In the Andes, nurturance is at the very heart of life. For example, the alpacas belong to the sacred mountain called Apu. And they come to the earth from the invisible world or the world that is behind the visible world, through the springs - where the water comes out - so that the human communities can continue this nurturance. And there's a myth among the Aymara which says that the day when there will be no alpacas , life will end. This means that nurturance is central to the regeneration of life.
This means that when we elaborate a discourse on Andean wisdom and compare it with modern western knowledge, we establish a first order of difference.
Whereas in the modern west the act of raising a crop is unidirectional - from the humans to the crop - in the Andean world we are all nurturers: the potatoes, the waters, the sacred mountains, the alpacas , the human community. To extend the expression, we say the Andean world is a pan-culturalist world in the sense that cultural is not only an attribute of the human community. It's an attribute of all that is alive. This cannot be understood unless one understands that in the end, everything is alive. The waters, wind, rocks, alpacas , are all alive.

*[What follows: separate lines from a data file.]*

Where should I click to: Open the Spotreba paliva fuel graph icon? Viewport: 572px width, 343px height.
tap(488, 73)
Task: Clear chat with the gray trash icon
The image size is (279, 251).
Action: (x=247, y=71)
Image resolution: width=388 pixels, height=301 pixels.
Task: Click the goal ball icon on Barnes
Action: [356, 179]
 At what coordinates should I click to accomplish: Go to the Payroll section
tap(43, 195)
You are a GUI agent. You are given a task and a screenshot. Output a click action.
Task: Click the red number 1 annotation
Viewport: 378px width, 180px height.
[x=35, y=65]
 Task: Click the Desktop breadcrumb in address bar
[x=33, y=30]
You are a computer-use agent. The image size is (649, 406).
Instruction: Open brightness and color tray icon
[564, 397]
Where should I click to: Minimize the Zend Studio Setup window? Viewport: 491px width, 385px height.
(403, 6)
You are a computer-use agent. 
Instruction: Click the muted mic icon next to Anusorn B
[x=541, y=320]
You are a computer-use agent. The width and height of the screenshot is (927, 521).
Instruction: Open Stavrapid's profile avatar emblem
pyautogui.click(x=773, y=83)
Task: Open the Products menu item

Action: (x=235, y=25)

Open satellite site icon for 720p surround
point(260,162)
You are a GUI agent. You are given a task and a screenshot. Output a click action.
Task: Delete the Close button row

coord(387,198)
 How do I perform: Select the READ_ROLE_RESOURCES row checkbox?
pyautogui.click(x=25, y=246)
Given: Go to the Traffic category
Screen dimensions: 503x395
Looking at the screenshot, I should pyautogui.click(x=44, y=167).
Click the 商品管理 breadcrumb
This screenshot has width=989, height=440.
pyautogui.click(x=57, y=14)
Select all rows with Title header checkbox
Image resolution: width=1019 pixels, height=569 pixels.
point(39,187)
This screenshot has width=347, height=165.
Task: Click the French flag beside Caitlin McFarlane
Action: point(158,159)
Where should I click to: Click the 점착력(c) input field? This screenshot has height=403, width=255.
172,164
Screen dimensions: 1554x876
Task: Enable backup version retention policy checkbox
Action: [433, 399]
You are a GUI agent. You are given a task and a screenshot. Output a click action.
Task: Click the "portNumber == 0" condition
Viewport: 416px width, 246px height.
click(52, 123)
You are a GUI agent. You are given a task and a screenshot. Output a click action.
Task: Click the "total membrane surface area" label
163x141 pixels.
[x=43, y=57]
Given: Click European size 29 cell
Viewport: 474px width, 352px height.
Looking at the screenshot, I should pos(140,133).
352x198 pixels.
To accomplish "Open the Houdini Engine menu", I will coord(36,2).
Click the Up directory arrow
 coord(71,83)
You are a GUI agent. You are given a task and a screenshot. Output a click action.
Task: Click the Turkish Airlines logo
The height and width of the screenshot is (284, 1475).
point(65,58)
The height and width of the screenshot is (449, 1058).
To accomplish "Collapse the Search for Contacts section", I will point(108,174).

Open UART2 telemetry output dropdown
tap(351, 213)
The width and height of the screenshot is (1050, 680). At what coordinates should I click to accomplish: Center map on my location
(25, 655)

This establishes another difference, vis-a-vis, the modern west where there is a very sharp difference between what is alive and what is not alive. It is not that we are all alive and we are all persons, but that we are all equivalent beings. It is not a scale with humans on the top, which is the way of the modern west. So this is what we understand by conversing with those equivalent to you. One can only converse with those that are similar to you. The one who does not feel him or herself as equivalent does not converse, but gives orders. Before continuing I want to make something very clear. When we make a comparison with the modern west it is
not to denigrate this way of attaining knowledge. Our problem with modern knowledge is that it has colonized us. In order to affirm our own culture -- to see it and to live it -- is inseparably linked to a process of internal decolonization. When we speak of modern western knowledge we speak of that knowledge as we know it, as we have been taught it. We do not write a history of modern western knowledge. So the difference is in function of the way we live it, because it has everything to do with the
well-being of our people.
Another aspect that differentiates the Andean world from modern western knowledge is the issue of diversity. Nature by definition -- and this includes the human community, the human community being within nature --is diverse. In the Andes, this diversity is extreme. In a very small space one encounters a great diversity of climates. According to one academic, there are 103 zones of life, and 83 of those zones are represented in the Andes. Another characteristic is that the weather is extremely changeable, just like here in Northampton, Massachusetts. The issue is how to maintain
and increase diversity through conversation with all, and how in the modern west the tendency is to reduce this diversity. We say that the Andeans converse with all, at least with everyone, and they converse about everything. And this conversation is about variability, which means of circumstances and of specific contexts. Since there is a great deal of variability, one must be very attentive to minute changes in order to converse with life and to regenerate life. In the Andes, for human beings to help pachamama , the Earth Mother, to raise crops, the human community has to converse and work with the constellations, the sun, the moon, the soils, the wind, the water, and many other things. This is what is known in the modern west as holism.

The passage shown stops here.